During thyroid awareness month this January, experts remind the public to perform regular thyroid neck self-exams. Thyroid disease affects approximately 200 million people worldwide.
If thyroid disease is left undiagnosed and untreated, it can cause depression, tremors, muscle weakness, and constant fatigue.
“When not working properly [the thyroid] can cause the body’s system to speed up (hyperthyroidism) or slow down (hypothyroidism),” Marita Teng, MD, associate professor of otolaryngology, Icahn School of Medicine at Mount Sinai, Head and Neck Institute at Mount Sinai, said in a statement. “Furthermore, although the vast majority of thyroid nodules are benign, some can be cancerous and require examination and workup.”
Affecting as many as 30 million Americans, thyroid disease is actually more common than diabetes and heart disease.
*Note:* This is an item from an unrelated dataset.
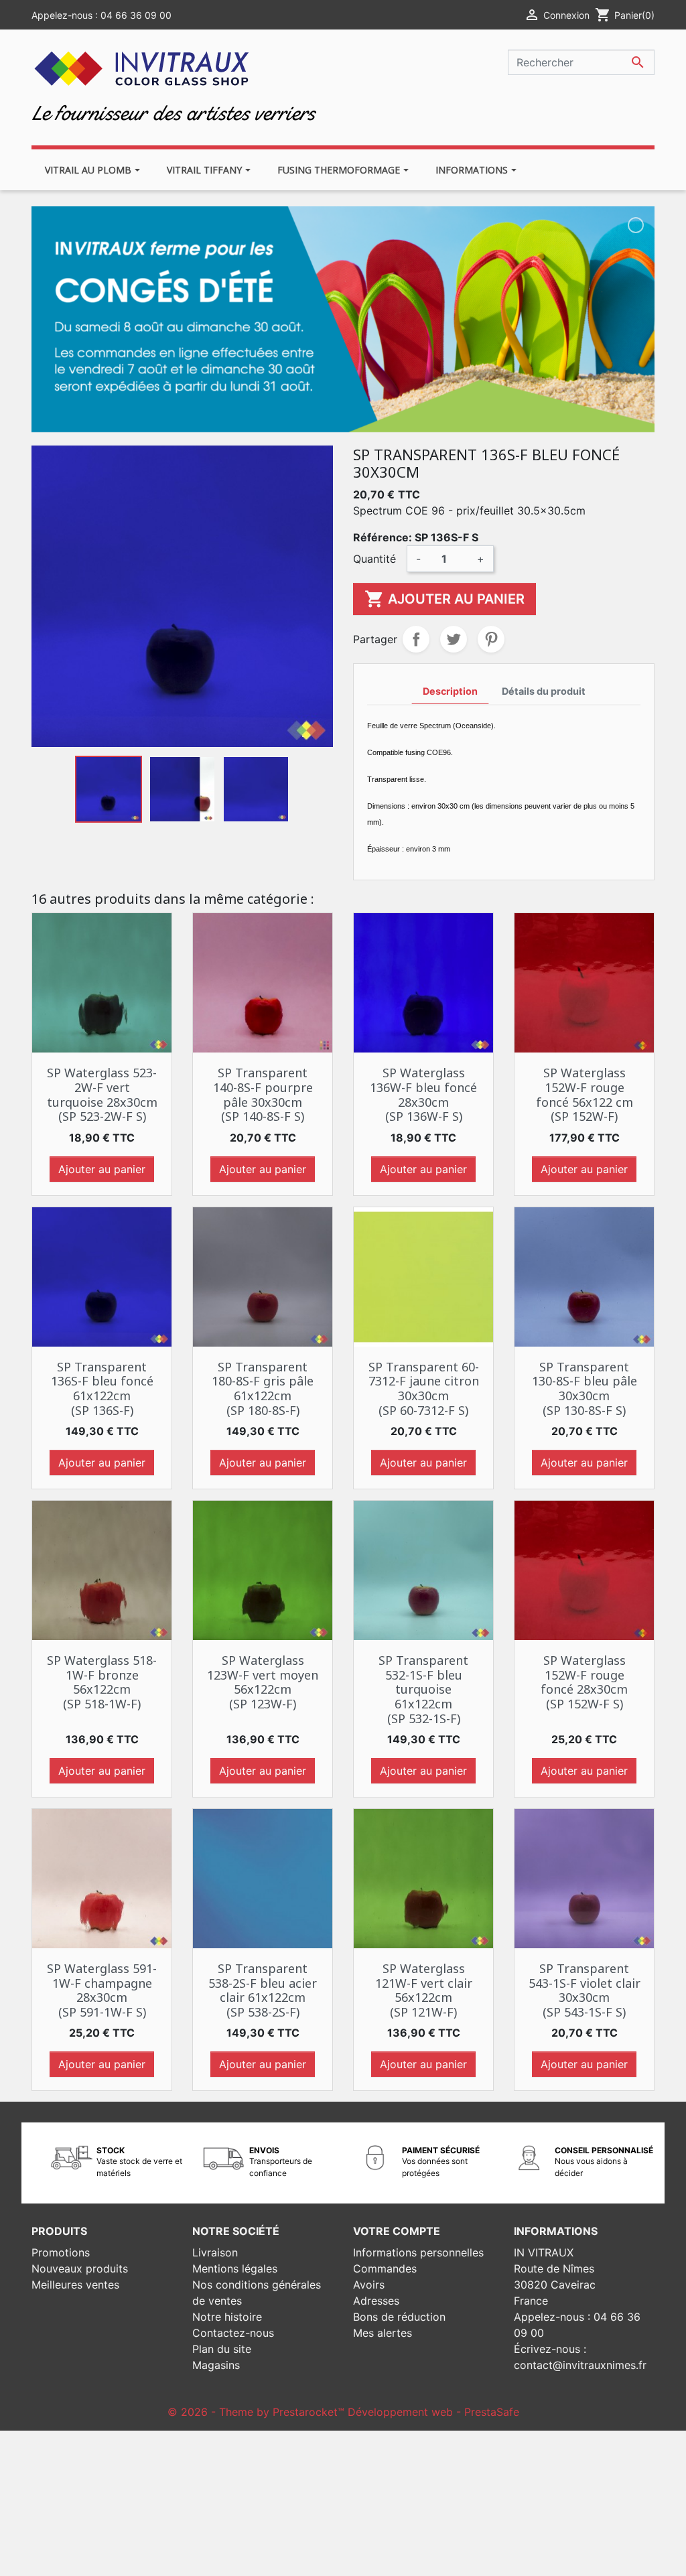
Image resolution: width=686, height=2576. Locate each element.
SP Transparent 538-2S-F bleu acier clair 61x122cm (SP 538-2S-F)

Aging is one factor for hypothyroidism, and women are 5 times more likely than men to suffer from it.
Hypothyroidism is when the gland is not producing enough thyroid hormone, and hyperthyroidism is when the gland produces too much. The former causes the body’s systems to slow down, and the latter causes everything to speed up.
People who should consider getting their thyroid checked include people who:
- Have a parent, sibling or child with thyroid disease;
- Are taking the medications Lithium and Amiodarone;
- Have had radiation therapy for the tonsils, an enlarged thymus, or acne; and
- Lived near Chernobyl at the time of the 1986 nuclear accident.
A self-exam is fairly simply to perform. The thyroid gland is in the lower front area of the neck, above the collarbones and below the voice box. Looking in a mirror, tip your head back and take a drink of water. As you swallow, look for bulges or protrusions. An enlarged thyroid gland or nodule should be checked for the presence of cancer and a physician should determine if treatment for thyroid disease is needed.